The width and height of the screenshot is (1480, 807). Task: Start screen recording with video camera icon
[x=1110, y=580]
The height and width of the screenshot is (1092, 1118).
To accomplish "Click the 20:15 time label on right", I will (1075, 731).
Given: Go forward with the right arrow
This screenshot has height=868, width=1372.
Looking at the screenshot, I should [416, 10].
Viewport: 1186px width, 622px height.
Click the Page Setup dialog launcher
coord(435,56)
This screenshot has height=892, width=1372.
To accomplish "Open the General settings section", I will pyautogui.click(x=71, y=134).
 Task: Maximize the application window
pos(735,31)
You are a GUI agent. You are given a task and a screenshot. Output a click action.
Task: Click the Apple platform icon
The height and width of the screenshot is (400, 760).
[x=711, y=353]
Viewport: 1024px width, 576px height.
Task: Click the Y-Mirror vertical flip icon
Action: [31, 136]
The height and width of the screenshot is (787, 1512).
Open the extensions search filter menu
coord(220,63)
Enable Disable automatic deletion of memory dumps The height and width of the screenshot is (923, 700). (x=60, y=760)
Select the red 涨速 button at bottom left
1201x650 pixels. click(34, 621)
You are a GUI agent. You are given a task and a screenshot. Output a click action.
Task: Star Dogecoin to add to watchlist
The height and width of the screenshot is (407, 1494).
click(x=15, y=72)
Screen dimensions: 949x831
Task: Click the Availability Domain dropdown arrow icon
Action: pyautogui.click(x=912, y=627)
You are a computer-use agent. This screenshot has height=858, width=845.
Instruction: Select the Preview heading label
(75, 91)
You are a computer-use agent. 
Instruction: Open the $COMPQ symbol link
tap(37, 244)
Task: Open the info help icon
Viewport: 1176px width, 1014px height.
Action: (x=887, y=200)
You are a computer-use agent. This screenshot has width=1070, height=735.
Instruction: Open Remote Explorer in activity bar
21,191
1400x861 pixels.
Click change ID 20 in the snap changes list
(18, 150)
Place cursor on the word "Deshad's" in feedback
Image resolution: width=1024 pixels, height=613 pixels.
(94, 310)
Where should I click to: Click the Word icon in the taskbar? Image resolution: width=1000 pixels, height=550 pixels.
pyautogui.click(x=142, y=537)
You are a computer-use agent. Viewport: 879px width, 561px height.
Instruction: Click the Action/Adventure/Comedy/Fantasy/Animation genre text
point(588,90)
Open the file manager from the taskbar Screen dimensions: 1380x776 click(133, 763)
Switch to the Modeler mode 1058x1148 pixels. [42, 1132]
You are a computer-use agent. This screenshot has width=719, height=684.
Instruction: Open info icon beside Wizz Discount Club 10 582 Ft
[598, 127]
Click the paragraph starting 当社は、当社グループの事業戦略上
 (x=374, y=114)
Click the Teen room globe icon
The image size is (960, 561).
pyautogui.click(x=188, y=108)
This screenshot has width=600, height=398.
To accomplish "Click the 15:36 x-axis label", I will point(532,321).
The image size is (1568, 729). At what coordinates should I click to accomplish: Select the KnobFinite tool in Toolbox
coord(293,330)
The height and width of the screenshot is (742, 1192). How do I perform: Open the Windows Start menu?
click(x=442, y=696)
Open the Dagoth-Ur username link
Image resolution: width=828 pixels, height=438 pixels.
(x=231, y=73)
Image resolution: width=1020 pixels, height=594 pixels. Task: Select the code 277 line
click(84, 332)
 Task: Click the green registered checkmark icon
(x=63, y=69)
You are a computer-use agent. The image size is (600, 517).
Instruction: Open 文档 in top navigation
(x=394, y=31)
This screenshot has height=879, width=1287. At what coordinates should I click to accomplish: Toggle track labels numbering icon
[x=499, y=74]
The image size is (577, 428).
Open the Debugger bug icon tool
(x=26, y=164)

What to produce: Would you repeat each of the records above exactly?

Answer space:
The width and height of the screenshot is (1480, 807). Task: Start screen recording with video camera icon
[x=1110, y=580]
The height and width of the screenshot is (1092, 1118).
To accomplish "Click the 20:15 time label on right", I will (1075, 731).
Given: Go forward with the right arrow
This screenshot has height=868, width=1372.
Looking at the screenshot, I should [416, 10].
Viewport: 1186px width, 622px height.
Click the Page Setup dialog launcher
coord(435,56)
This screenshot has height=892, width=1372.
To accomplish "Open the General settings section", I will pyautogui.click(x=71, y=134).
 Task: Maximize the application window
pos(735,31)
You are a GUI agent. You are given a task and a screenshot. Output a click action.
Task: Click the Apple platform icon
The height and width of the screenshot is (400, 760).
[x=711, y=353]
Viewport: 1024px width, 576px height.
Task: Click the Y-Mirror vertical flip icon
Action: [31, 136]
The height and width of the screenshot is (787, 1512).
Open the extensions search filter menu
coord(220,63)
Enable Disable automatic deletion of memory dumps The height and width of the screenshot is (923, 700). (x=60, y=760)
Select the red 涨速 button at bottom left
1201x650 pixels. click(34, 621)
You are a GUI agent. You are given a task and a screenshot. Output a click action.
Task: Star Dogecoin to add to watchlist
The height and width of the screenshot is (407, 1494).
click(x=15, y=72)
Screen dimensions: 949x831
Task: Click the Availability Domain dropdown arrow icon
Action: pyautogui.click(x=912, y=627)
You are a computer-use agent. This screenshot has height=858, width=845.
Instruction: Select the Preview heading label
(75, 91)
You are a computer-use agent. 
Instruction: Open the $COMPQ symbol link
tap(37, 244)
Task: Open the info help icon
Viewport: 1176px width, 1014px height.
Action: (x=887, y=200)
You are a computer-use agent. This screenshot has width=1070, height=735.
Instruction: Open Remote Explorer in activity bar
21,191
1400x861 pixels.
Click change ID 20 in the snap changes list
(18, 150)
Place cursor on the word "Deshad's" in feedback
Image resolution: width=1024 pixels, height=613 pixels.
(94, 310)
Where should I click to: Click the Word icon in the taskbar? Image resolution: width=1000 pixels, height=550 pixels.
pyautogui.click(x=142, y=537)
You are a computer-use agent. Viewport: 879px width, 561px height.
Instruction: Click the Action/Adventure/Comedy/Fantasy/Animation genre text
point(588,90)
Open the file manager from the taskbar Screen dimensions: 1380x776 click(133, 763)
Switch to the Modeler mode 1058x1148 pixels. [42, 1132]
You are a computer-use agent. This screenshot has width=719, height=684.
Instruction: Open info icon beside Wizz Discount Club 10 582 Ft
[598, 127]
Click the paragraph starting 当社は、当社グループの事業戦略上
 (x=374, y=114)
Click the Teen room globe icon
The image size is (960, 561).
pyautogui.click(x=188, y=108)
This screenshot has width=600, height=398.
To accomplish "Click the 15:36 x-axis label", I will point(532,321).
The image size is (1568, 729). At what coordinates should I click to accomplish: Select the KnobFinite tool in Toolbox
coord(293,330)
The height and width of the screenshot is (742, 1192). How do I perform: Open the Windows Start menu?
click(x=442, y=696)
Open the Dagoth-Ur username link
Image resolution: width=828 pixels, height=438 pixels.
(x=231, y=73)
Image resolution: width=1020 pixels, height=594 pixels. Task: Select the code 277 line
click(84, 332)
 Task: Click the green registered checkmark icon
(x=63, y=69)
You are a computer-use agent. The image size is (600, 517).
Instruction: Open 文档 in top navigation
(x=394, y=31)
This screenshot has height=879, width=1287. At what coordinates should I click to accomplish: Toggle track labels numbering icon
[x=499, y=74]
The image size is (577, 428).
Open the Debugger bug icon tool
(x=26, y=164)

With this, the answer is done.